→ **Document segment**
>> Start

Starting point is 00:19:52 All right, guys. We'll see you later in the show. Up next, a conversation with bestselling author Charles Duhigg. This is Motley Fool Money. This episode of Motley Full Money is brought to you by Rocket Mortgage by Quicken Loans. If you've ever bought a home, you already know how frustrating and time-consuming getting a mortgage can be. Rocket mortgage brings the mortgage approval process into the 21st century by taking all the complicated, time-consuming parts of applying for a mortgage out of the equation. You can easily share your bank statements and pay stubs at the touch of a button with Rocket Mortgage, and they'll help you get approved in minutes for a custom mortgage solution that's been tailored to your own financial situation.
Starting point is 00:20:34 And best of all, you can do it all on your phone or tablet. So if you're looking to refinance your mortgage, if you're looking to buy a home, do yourself a favor. Check out Rocket Mortgage today at quickenloans.com slash fool. Equal housing lender, licensed in all 50 states, NMLS Consumer Access.org, number 3030. Welcome back to Motley Fool Money. I'm Chris Hill. Charles Duhigg is a Pulitzer Prize-winning reporter for the New York Times, a best-selling author, and his latest book is smarter, faster, better, the secrets of being productive in life and business. Charles, welcome back to the show. Thanks for having me back.
Starting point is 00:21:11 A lot of ground has been covered when it comes to the world of productivity. You are someone with many varied interests, so I'm curious, what got you interested in writing a book about productivity? Well, you know, I was writing this series about Apple, and as I was talking to executives who worked at the company, what I initially figured, because they weren't supposed to talk to me, right? I'm a reporter for the Times, and no one was supposed to return my phone calls. And what I figured is that like the low level or mid-level folks would give me a call back because they would have time on their hands. But what I found was that all of those executives, they were just too busy. They didn't have time until I got to the upper echelon, at which point I realized that there were all these people who,
Starting point is 00:21:57 the reason they had been successful at Apple was because they actually, in many ways, weren't less than everyone working for them. And it wasn't that they were lazy or unproductive. it was that they were actually making different decisions, that they were thinking differently, and as a result, they were getting more done with essentially less time and stress. Well, that's one of the things you get at in the book, because there's productivity and there's efficiency. And I think sometimes people confuse the two. They think, well, I'm being efficient, so therefore I must be productive, but that's not actually the case, isn't it? That's absolutely right. In fact, one of the characteristics of the age we're living through is that it's so easy to conflate efficiency and productivity.
Starting point is 00:22:42 But they often turn out to be at odds with each other. One of my favorite examples of this is an excerpt that we recently ran in the New York Times Magazine about how Google spent four years and millions of dollars studying how to make the perfect team. And what they found is that who is on a team matters much less than how that team interacts. And in particular, the best teams, they do these things that to an outside observer might, at quick glance, look inefficient, right? People tend to spend more time talking about their lives outside of work on great teams. They spend more time getting to know each other. They usually have rules where everyone at the table has to speak up before they can end the meeting. And those might look inefficient, right?

>> End

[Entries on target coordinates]
>> Start

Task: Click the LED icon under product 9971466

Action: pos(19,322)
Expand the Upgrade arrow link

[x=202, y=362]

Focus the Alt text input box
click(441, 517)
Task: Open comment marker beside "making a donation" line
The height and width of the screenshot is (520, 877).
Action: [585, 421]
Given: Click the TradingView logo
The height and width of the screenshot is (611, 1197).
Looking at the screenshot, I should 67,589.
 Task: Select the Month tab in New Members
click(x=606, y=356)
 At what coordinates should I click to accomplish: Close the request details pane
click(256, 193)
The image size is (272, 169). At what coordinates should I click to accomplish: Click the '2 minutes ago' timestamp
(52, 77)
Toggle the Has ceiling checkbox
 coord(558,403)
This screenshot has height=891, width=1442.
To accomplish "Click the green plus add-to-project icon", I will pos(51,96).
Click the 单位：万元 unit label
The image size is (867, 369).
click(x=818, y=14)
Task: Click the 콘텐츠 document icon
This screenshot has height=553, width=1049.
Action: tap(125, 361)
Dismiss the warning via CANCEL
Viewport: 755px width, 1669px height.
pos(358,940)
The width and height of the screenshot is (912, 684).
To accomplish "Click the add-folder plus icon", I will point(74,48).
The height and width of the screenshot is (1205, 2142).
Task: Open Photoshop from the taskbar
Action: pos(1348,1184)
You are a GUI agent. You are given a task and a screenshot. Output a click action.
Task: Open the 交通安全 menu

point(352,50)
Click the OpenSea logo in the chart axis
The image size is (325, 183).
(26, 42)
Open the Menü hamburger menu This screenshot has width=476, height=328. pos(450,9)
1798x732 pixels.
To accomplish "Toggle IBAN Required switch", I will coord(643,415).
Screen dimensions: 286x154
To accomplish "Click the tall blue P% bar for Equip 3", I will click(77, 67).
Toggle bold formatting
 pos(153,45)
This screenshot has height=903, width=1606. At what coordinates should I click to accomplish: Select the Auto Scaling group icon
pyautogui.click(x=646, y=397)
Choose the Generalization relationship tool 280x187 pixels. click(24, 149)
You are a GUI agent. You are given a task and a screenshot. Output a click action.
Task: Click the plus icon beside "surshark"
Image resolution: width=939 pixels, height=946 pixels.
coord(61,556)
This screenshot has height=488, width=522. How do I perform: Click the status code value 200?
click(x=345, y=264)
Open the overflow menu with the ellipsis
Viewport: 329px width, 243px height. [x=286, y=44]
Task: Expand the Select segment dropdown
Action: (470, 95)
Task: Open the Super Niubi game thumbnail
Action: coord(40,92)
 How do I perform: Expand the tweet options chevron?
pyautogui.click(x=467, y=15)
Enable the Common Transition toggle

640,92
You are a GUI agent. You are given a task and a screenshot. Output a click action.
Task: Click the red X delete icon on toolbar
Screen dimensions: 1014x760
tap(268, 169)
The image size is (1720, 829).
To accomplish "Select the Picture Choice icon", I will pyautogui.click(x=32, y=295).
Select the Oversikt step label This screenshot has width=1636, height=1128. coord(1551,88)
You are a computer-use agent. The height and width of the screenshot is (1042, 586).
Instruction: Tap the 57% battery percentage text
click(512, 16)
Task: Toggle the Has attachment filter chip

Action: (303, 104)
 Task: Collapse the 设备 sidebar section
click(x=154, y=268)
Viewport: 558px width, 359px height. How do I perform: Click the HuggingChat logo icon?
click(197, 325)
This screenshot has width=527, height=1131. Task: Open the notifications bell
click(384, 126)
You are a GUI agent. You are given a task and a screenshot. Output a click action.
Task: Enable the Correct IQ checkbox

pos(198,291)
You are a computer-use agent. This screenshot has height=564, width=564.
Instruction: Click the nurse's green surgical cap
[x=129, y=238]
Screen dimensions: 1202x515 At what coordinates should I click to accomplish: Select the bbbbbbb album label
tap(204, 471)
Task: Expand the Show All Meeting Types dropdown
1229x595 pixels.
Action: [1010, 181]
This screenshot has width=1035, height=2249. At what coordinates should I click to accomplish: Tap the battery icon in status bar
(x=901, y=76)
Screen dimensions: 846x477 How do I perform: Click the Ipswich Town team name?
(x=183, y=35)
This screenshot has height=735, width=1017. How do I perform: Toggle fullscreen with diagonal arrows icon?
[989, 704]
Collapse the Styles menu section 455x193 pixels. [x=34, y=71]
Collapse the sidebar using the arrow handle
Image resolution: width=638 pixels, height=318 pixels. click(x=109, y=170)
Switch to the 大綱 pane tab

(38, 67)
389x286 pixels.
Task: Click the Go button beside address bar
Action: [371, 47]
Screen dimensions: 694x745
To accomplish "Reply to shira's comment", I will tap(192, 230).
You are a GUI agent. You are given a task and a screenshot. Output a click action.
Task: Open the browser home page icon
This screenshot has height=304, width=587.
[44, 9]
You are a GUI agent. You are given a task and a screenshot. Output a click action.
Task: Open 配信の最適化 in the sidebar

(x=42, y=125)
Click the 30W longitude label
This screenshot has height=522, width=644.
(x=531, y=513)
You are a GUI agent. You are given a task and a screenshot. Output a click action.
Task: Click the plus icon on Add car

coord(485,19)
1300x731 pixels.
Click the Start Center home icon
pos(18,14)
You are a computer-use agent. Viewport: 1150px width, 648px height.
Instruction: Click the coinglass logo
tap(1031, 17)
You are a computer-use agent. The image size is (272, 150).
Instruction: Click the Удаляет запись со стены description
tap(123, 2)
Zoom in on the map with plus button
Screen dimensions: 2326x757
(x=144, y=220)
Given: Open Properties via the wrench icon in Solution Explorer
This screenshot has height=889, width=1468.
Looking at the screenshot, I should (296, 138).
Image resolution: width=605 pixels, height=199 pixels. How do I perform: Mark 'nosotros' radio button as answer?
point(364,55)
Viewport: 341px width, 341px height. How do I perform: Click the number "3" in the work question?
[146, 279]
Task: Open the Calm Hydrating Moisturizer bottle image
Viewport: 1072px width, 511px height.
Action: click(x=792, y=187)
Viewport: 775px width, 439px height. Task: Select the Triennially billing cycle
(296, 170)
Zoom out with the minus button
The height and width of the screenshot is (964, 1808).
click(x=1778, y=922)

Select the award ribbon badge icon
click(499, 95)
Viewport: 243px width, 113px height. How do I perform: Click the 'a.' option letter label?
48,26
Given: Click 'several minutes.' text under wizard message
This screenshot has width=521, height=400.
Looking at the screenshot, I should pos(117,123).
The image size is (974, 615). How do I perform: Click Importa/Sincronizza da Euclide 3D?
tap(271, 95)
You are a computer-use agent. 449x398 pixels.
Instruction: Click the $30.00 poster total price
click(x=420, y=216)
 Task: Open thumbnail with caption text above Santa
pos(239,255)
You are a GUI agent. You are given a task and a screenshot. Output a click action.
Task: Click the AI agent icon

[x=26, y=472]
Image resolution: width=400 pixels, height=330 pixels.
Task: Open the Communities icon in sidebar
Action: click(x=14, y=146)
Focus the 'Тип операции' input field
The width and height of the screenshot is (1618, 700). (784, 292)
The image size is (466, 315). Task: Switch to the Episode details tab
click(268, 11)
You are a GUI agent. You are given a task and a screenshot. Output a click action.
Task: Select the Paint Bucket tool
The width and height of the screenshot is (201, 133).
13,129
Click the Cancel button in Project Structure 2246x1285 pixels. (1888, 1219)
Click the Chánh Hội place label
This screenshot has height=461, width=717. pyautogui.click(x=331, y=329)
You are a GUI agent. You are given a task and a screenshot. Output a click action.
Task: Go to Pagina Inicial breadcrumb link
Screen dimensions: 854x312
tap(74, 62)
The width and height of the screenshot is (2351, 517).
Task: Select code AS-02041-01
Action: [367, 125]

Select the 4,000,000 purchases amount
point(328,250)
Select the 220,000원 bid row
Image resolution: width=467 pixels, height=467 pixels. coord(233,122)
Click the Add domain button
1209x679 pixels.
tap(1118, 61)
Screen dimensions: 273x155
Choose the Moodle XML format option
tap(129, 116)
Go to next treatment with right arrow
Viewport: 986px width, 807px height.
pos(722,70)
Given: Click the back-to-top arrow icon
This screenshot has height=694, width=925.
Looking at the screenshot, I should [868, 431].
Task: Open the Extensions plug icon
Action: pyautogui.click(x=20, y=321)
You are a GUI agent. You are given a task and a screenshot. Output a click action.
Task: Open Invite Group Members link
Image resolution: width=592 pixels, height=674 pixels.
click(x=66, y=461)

>> End

→ **Direction A**
Please extract the portion of the podcast transcript from "Starting point is 00:20:34" up to and including "having me back.".
→ **Direction B**
Give every "Starting point is" timestamp in the podcast transcript.
→ **Direction C**
Carry on the podcast transcript from its final sentence.
None of the items is needed here.

→ **Final result A**
Starting point is 00:20:34 And best of all, you can do it all on your phone or tablet. So if you're looking to refinance your mortgage, if you're looking to buy a home, do yourself a favor. Check out Rocket Mortgage today at quickenloans.com slash fool. Equal housing lender, licensed in all 50 states, NMLS Consumer Access.org, number 3030. Welcome back to Motley Fool Money. I'm Chris Hill. Charles Duhigg is a Pulitzer Prize-winning reporter for the New York Times, a best-selling author, and his latest book is smarter, faster, better, the secrets of being productive in life and business. Charles, welcome back to the show. Thanks for having me back.

→ **Final result B**
00:19:52, 00:20:34, 00:21:11, 00:21:57, 00:22:42

→ **Final result C**
Starting point is 00:23:26 We would think that it would be much better to just kind of get down to business. And if you're the expert, then you speak up and if not, don't have anything to say. But it turns out that that's how you make a terrible team. That on those teams where people feel like they can speak up in roughly equal proportion and that other people are actually listening to them and they know something about their lives, those are teams that tend to become much, much more productive over time. Well, and you mentioned Google, but one of the other examples that you get into in the book is Saturday Night Live, which has, you know, it has its ebbs and flows in terms of the quality of the show.
Starting point is 00:24:04 But the fact is, it's been on the air for four decades. And some of the things you write about with respect to Saturday Night Live and the cast, you just sort of look at it and you, if you didn't know anything about the show and you see how the cast interacts with each other, with the writers, with Lorne Michaels, who is the executive producer, If you didn't know anything about it, you would think there's no way in the world this group of people is going to produce a television show this week. Right. And not only that, but it's a live TV show that they have to prepare in seven days. It's amazing, right? And even more so, when you realize that it's filled with all these, like, ego maniacal actors and comedians, the types of people who, like, aren't supposed to get along well with others to begin with. But when I was talking to people from the early seasons of Saturday Live, they all said the same thing.
Starting point is 00:24:55 They all said that Lorne Michaels runs his meetings in these very specific ways. He forces everyone in the room to speak. Right? If you're not piping up, Lauren Michaels will look at you and he'll drag you into the conversation. And he also kind of ostentatiously demonstrates what's known in psychology as high social sensitivity. So if someone looks upset or if they look particularly excited, He'll stop the meeting and he'll ask them, you know, Jim, why are you looking like so down?
Starting point is 00:25:25 Or Susan, you look really into this idea. Do you want to take the lead on it? And that's because what we know is that when everyone can speak up and when people feel like there's this high social sensitivity that other people are really listening to them, it creates what's known as psychological safety. And psychological safety is the single greatest correlate with an effective team and an effective meeting.
Starting point is 00:25:44 It means that everyone feels like they can participate in that they're being listened to, and it tends to make teams much, much more productive. I'm going to use a sports movie analogy for this next question because I think there are two schools of thought when it comes to leading teams and how to get the best result out of teams. And one is the Mighty Ducks and the other is the bad news bears. And the Mighty Ducks approach is it's the coach who needs to sort of work out his or her stuff. And once they do that, they become a better leader and therefore the team produces.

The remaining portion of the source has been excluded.